ここのところ内之浦宇宙空間観測所の開所50周年などの周年事業が続いている関係で、黎明期から初期にかけての日本の固体ロケットの調査を進めています。目先の業務も山積していますが、世代交代により失われつつある実物資料や証言を後世に遺すためにも、あまり後回しにもできません。ペンシルロケットについては昨年度の相模原市立博物館での企画展をきっかけに十数機の実機の存在を確認し、種類の同定を進めたところですが、これに加えてベビーやカッパ、ラムダなどについての調査も進めています。最近特に進んだのは、幻のL-4Sロケット6号機の調査です。

L-4Sは、1970年2月に日本初の人工衛星「おおすみ」の打上げに成功した4段式の固体ロケットで、3段式のL-3Hに第4段を追加することで地球周回軌道への投入を目指したものです。軍事転用の懸念を払拭するために世界唯一の「無誘導方式」をとったほか、世界最小の人工衛星打上げロケットでもあります。1966年9月の1号機以来、途中漁業問題による1年半ほどの中断もあり、4号機まではどれも軌道投入に至らず、さまざまな改良を加えられて5号機でようやく軌道投入にこぎ着けました。

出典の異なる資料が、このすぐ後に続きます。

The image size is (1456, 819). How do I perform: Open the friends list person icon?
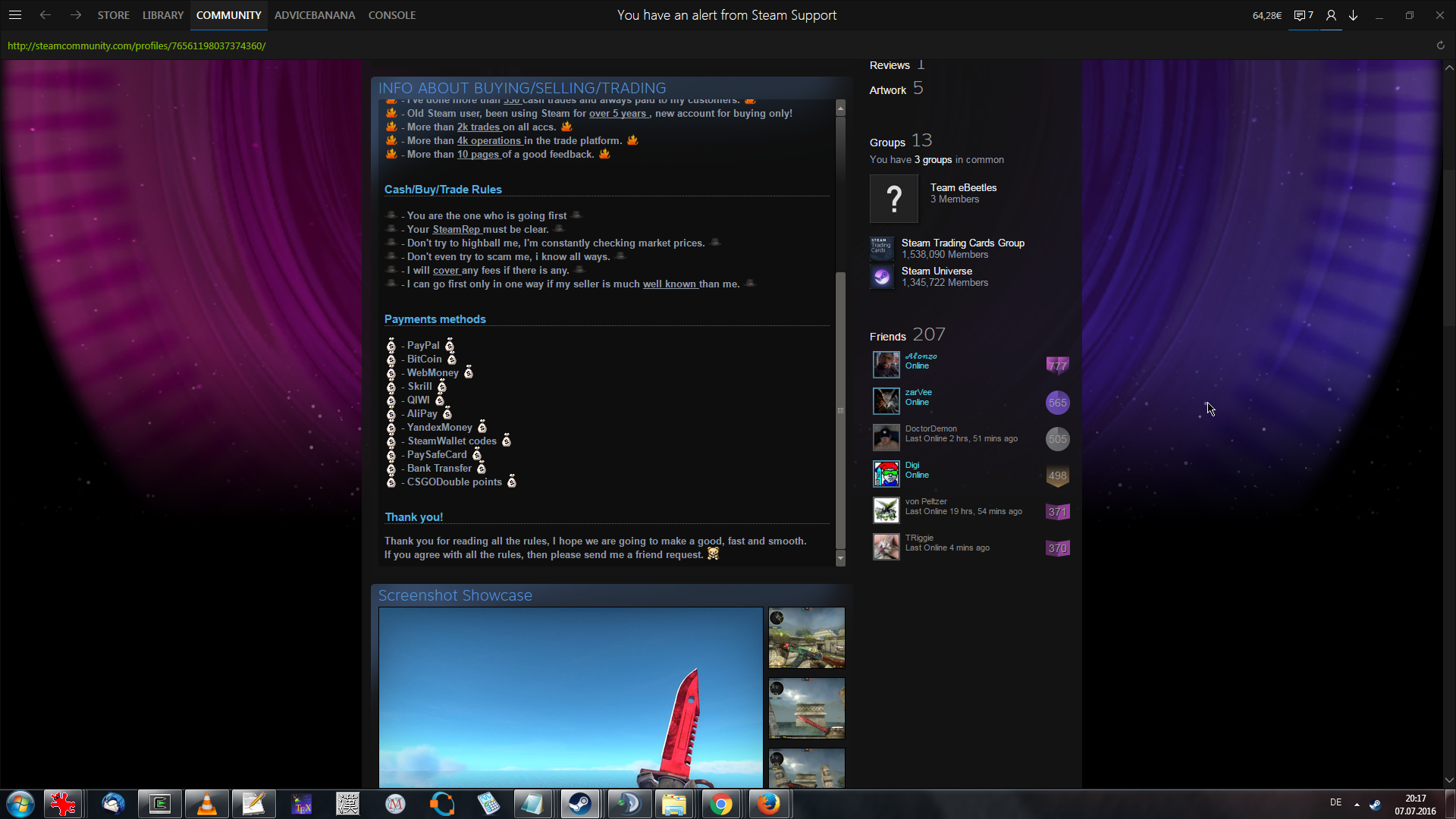(1331, 15)
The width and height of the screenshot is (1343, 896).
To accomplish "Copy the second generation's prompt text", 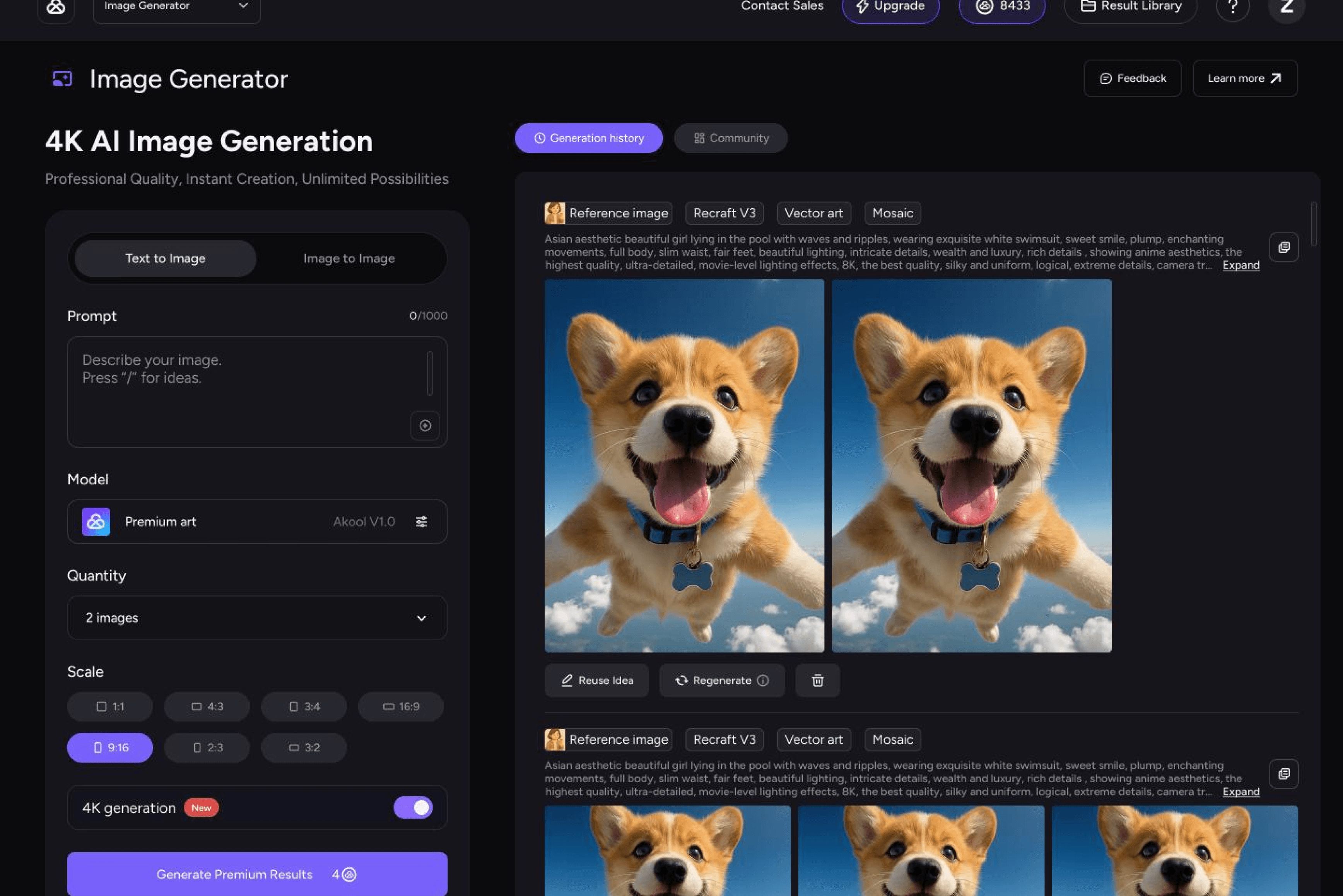I will pyautogui.click(x=1283, y=774).
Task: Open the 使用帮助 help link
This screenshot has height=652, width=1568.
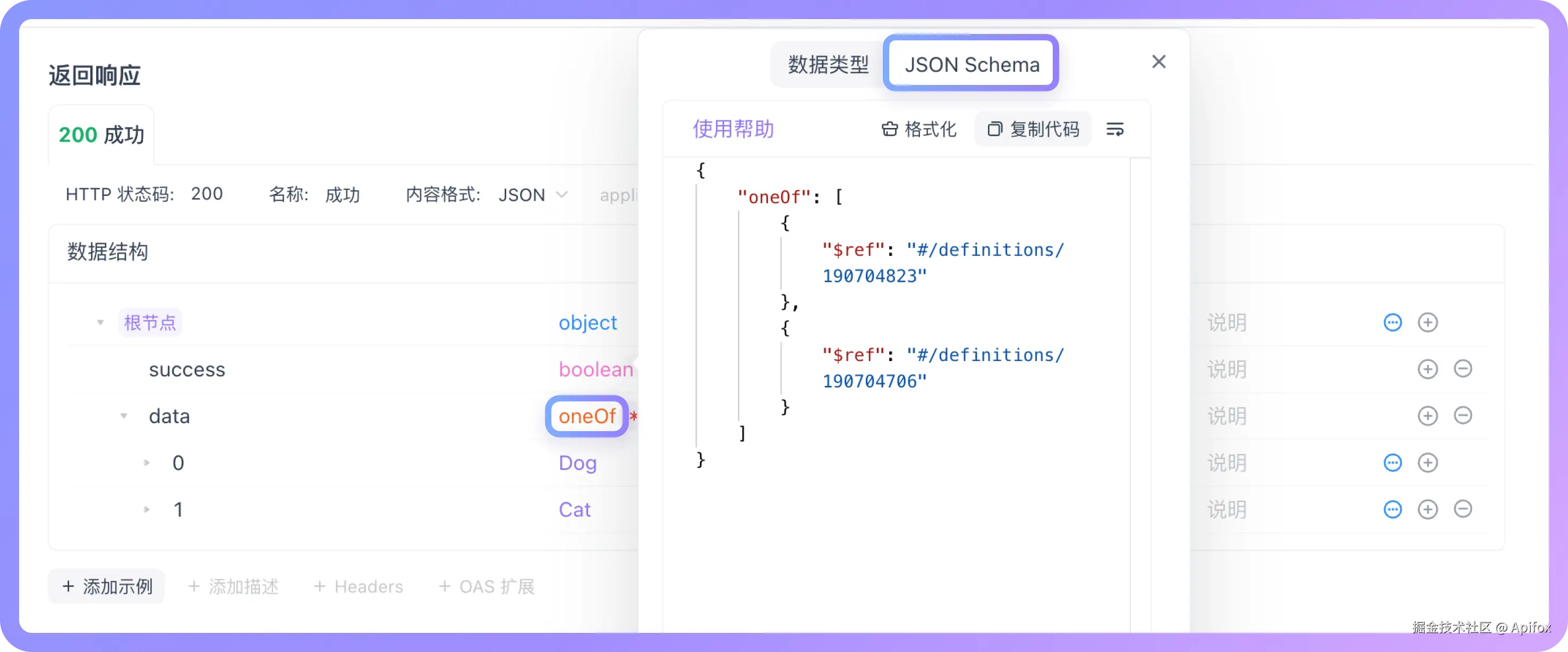Action: tap(734, 129)
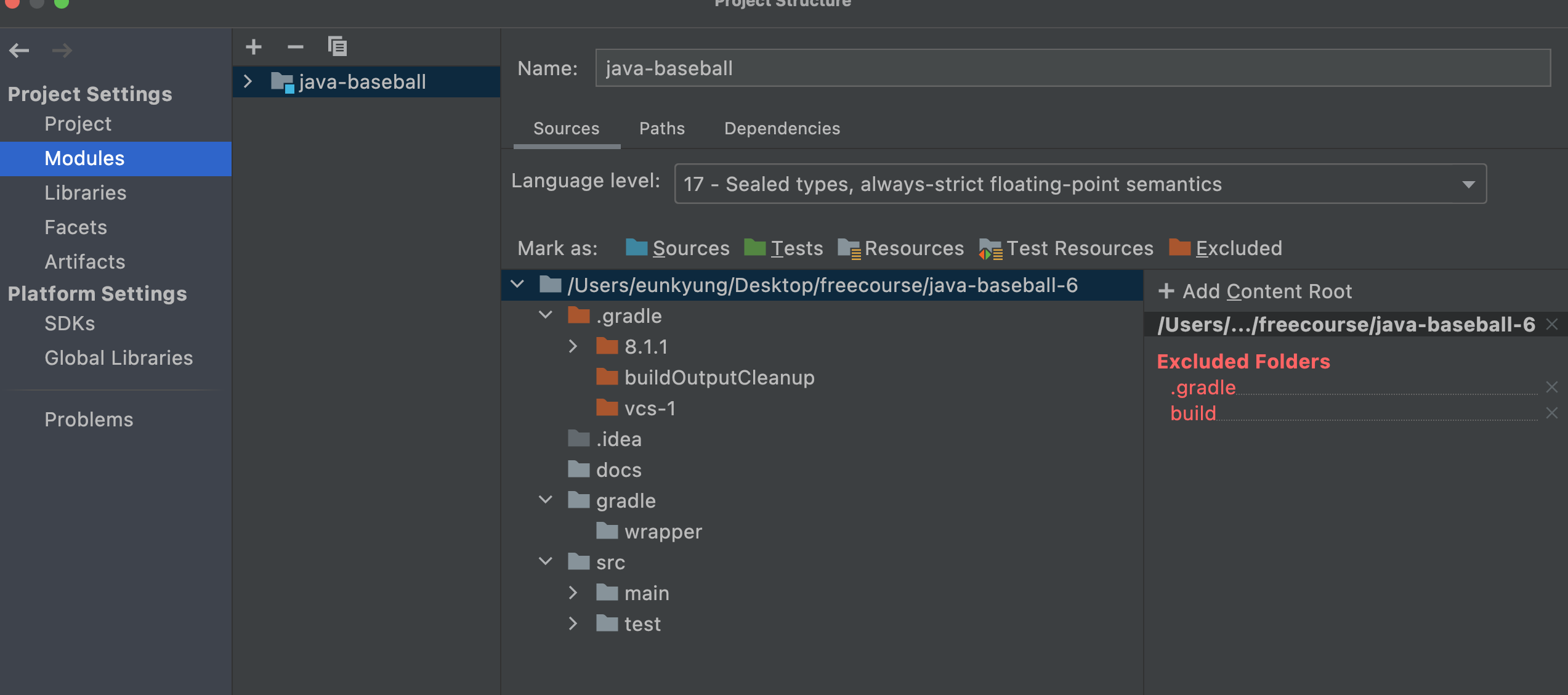Click the add module plus icon

[x=254, y=47]
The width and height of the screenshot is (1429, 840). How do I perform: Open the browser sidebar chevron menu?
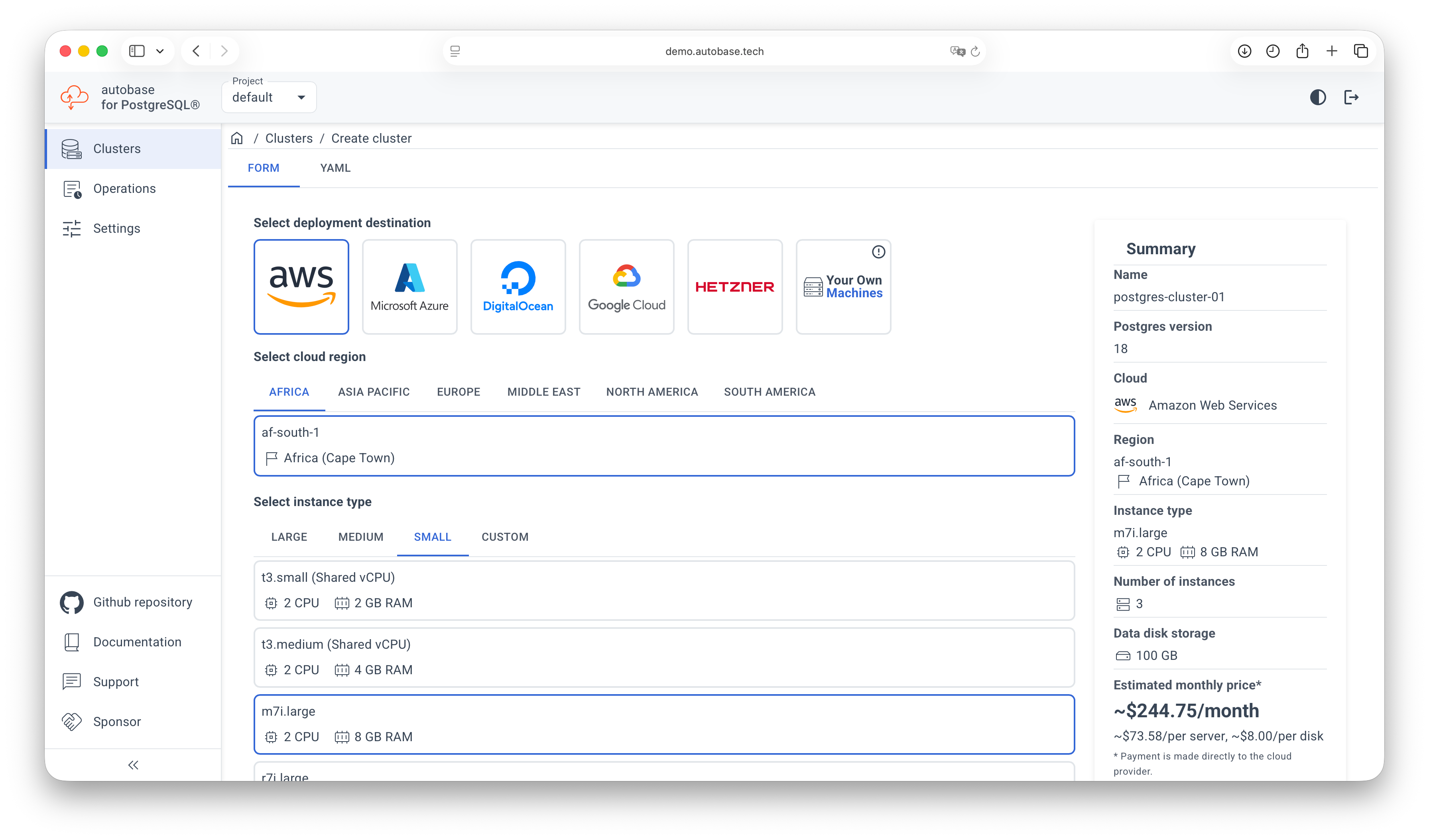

6号機の準備も進められていたようですが、5号機の打上げ成功に伴ってキャンセルされ、フライト品が残りました。それらは開発を担当した各研究室などで個別に管理されてきましたが、その所在が明らかになりつつあります。特に印象的だったのが、構造機能試験棟の一角で発見された第4段モータケース(燃焼試験済み)や、OBにより管理されていたノズル(同)、別の研究室で発見された精密加速度計など、幻の「おおすみ2号」の構成要素が発見されたことです。これらの資料の大部分については相模原キャンパス展示室で常時公開を行っています。予備的な調査結果については日本天文学会2013年秋季年会で報告を行いましたが、今後さらに聞き取り調査などを進め、より充実とした資料としたいと思っています。

(阪本成一)

L-4S-6号機用の第4段モータケースとノズル。ノズルの側面には小さく「L4S6」の刻印がある。